Thursday, August 23, 2007

WiTricity

Imagine a world with a constant hum. You can't necessarily "hear it hear it", but you know it's there. A low-level eeeeeeeeerie hum, similar to that of an ear ringing or the light white-noise of your HVAC.

What is it?

Wireless electricity (WiTricity).

While I know the technology (almost certainly) carries no such hum, I can't help but imagine feeling/hearing/sensing a similar sound/presence/aura whilst living in a house of floating voltage.


All of this stems from a new article in Wired Magazine about the researchers of MIT and they're edumacational smarts. Apparently, they've lit up a 60-watt bulb from across a room (unfortunately, it wasn't a CFL bulb so now the entire university is tarnished in negligent shame).

The MIT design consists of two copper coils. One, attached to the power source, is the sending unit. Rather than send out electromagnetic waves, it fills the space around it with a magnetic field oscillating at a particular frequency. The second copper coil is designed to resonate with that oscillating magnetic field. A copper coil within an oscillating magnetic field generates a current, enough, in MIT's case, to power a light bulb.

Power transformers make use of something similar, called magnetic induction, to transmit power between coils over short distances. But those coils aren't designed to resonate with each other. Resonant coupling makes the transfer of energy almost a million times more efficient.

Since the magnetic field doesn't radiate, most of the power that isn't picked up by the receiving unit is bound to the originating coil, rather than being lost into the environment. That also means that this system has a limited range, and the smaller the receiver, the smaller that range is.


Do you hear the teacher on Charlie Brown yet?

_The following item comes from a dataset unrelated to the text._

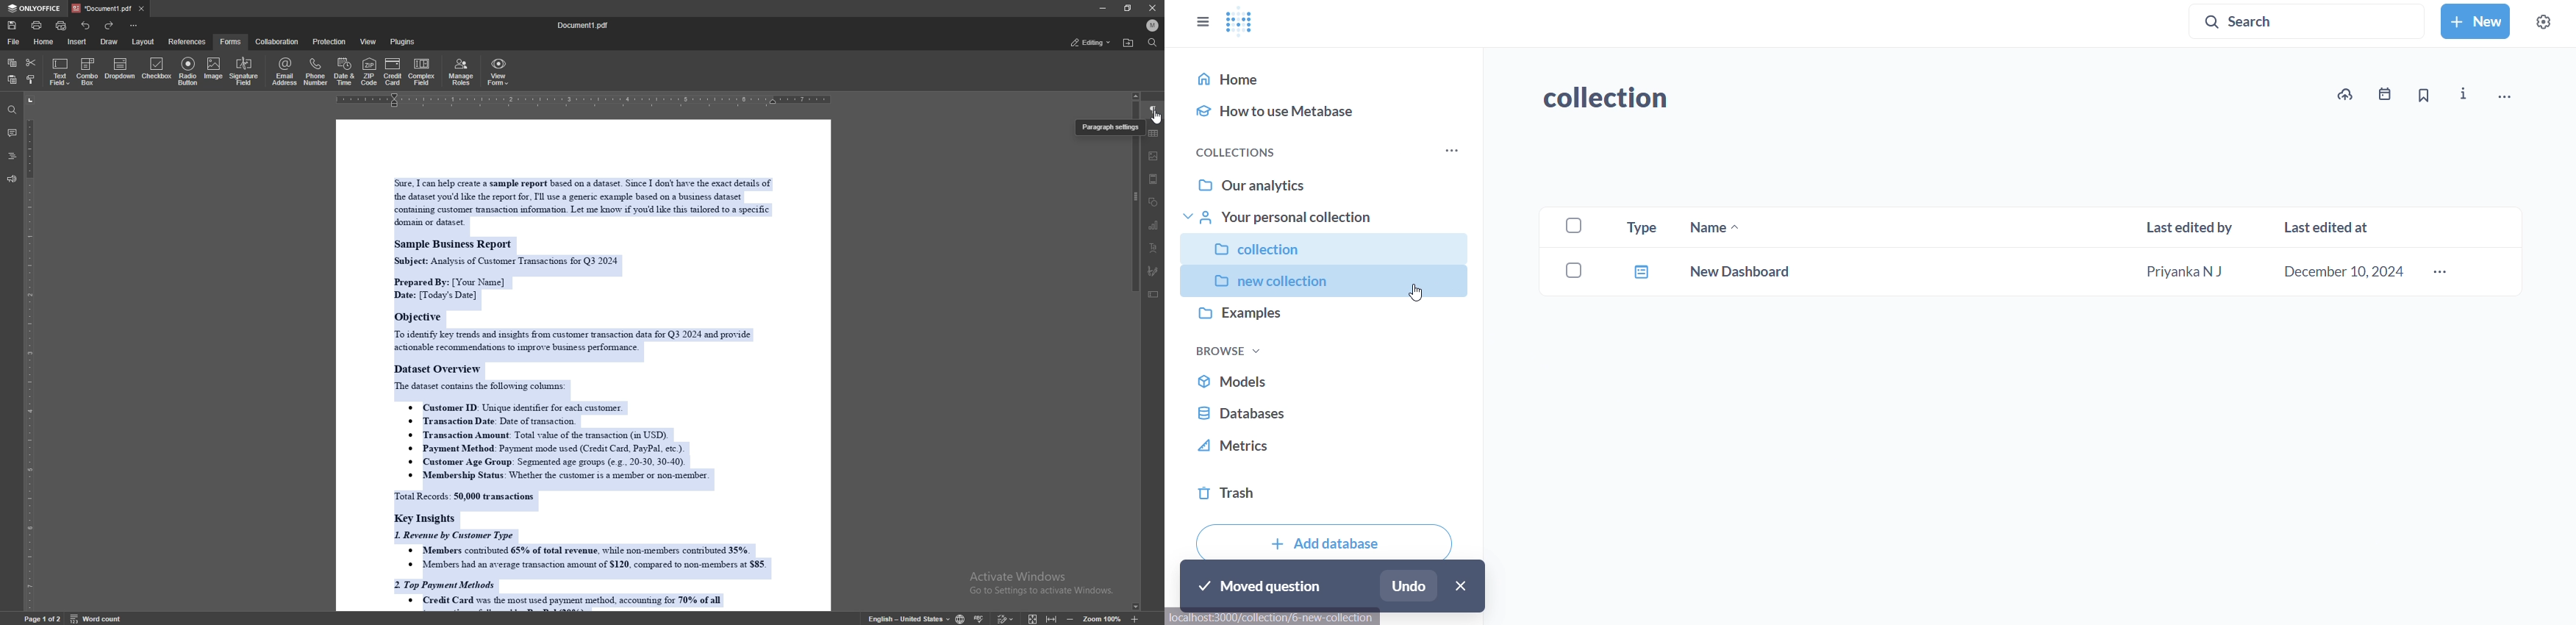 The width and height of the screenshot is (2576, 644). I want to click on your personal collection, so click(1326, 217).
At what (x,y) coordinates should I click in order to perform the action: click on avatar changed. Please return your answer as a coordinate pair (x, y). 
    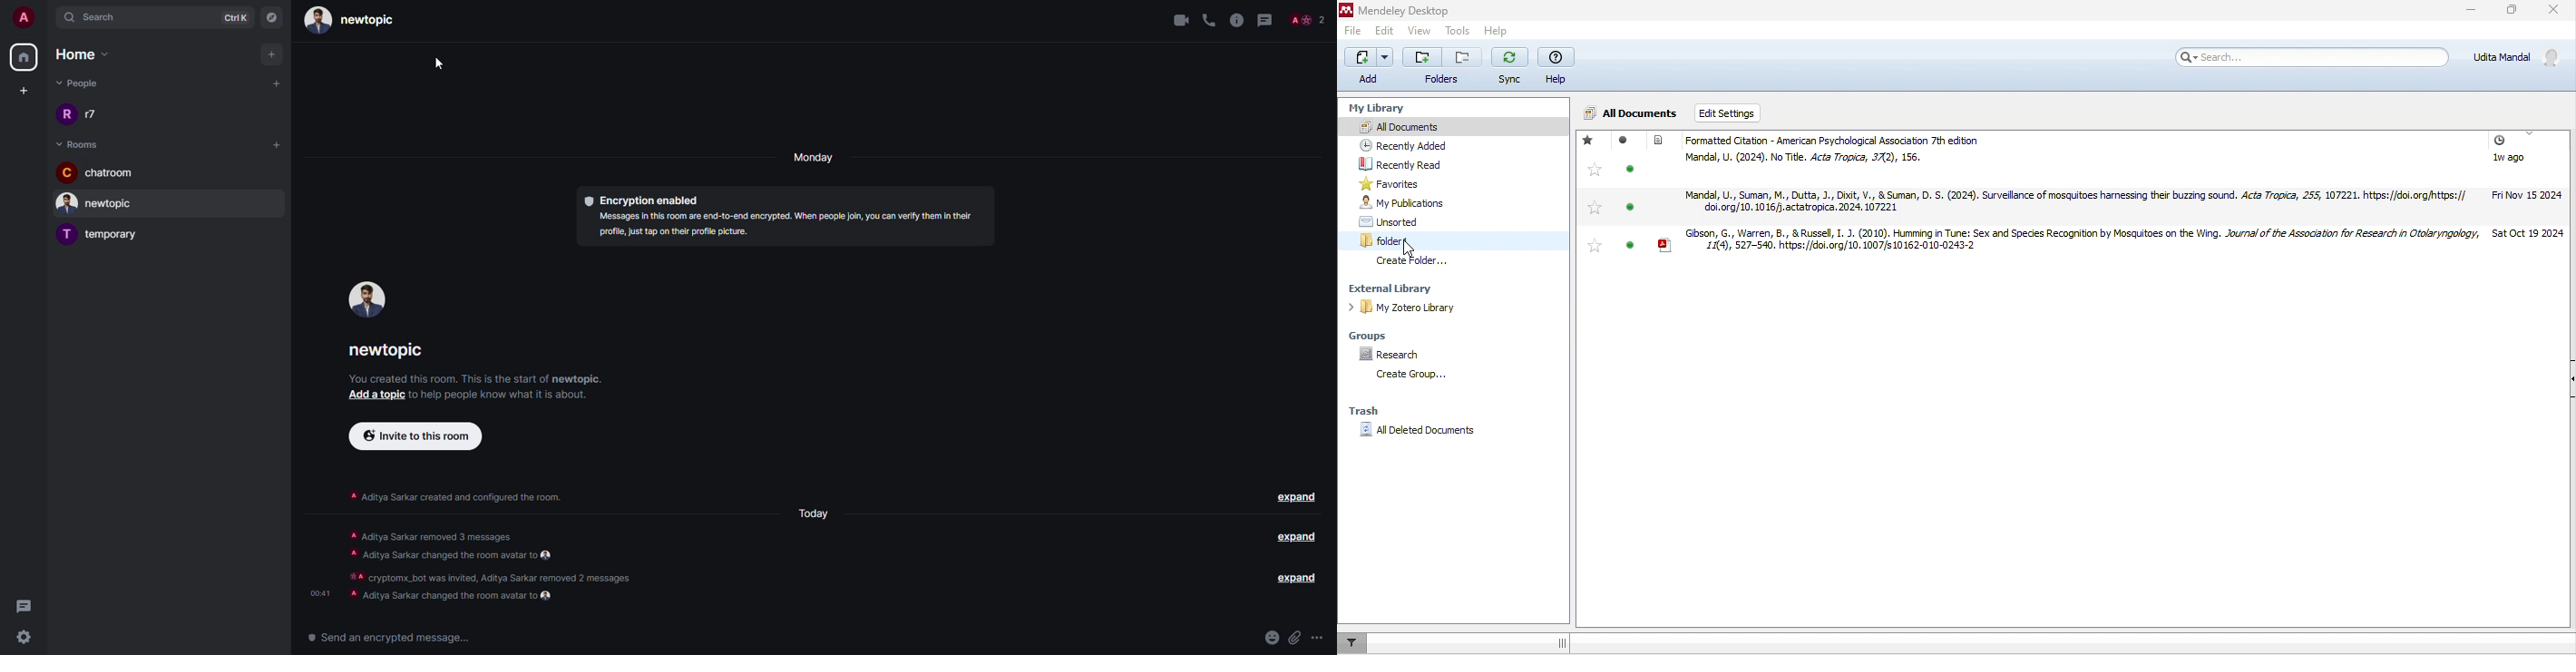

While interesting nonetheless, I can't help but share Sonia Zjawinski 's opinion: "I wonder how safe living in a magnetic field is?"

Didn't we learn anything from our legal counsel (Julia Roberts) when she fought the man?

Granted, those were with high-voltage power lines, but this little piece of information from the UK Cancer Research Help Page isn't really reassuring.

Nor is this.

Or this.

Or this.

This is.

But not this.

God bless the interweb and its ability to both comfort and fear !

I guess I better thank my paranoid stars that the Wardenclyffe Tower was never completed (by completed I mean the brilliant JP Morgan pulled out his dough, forstalling Nikola Tesla's attempt to annihilate Long Island).

As much his idea, at the scale in which it is presented, scares the living Beegees out of me, others continue to dream about what could have been. My favorite:

If Tesla had been successful in the early part of the 20th Century with Wardenclyffe, and humanity had proceeded on the road to Utopia, by now in the 21st Century...we would be warping ourselves in saucers at the speed of light. Our heightened technology would have drastically raised our consciousness. There could have been another path traveled where there were NO WORLD WARS! Humanity did not have to be plunged into wars somewhere on the planet decade after decade. Technology could have solved the problems of conflict, greed and chaos. People should have had and presently have a much higher standard of Life. We have all been robbed of a technical, material paradise and very few people are aware of it.
WiTricity? I'm more scared than impressed.

Wireless Plumbing? Now you've got my attention.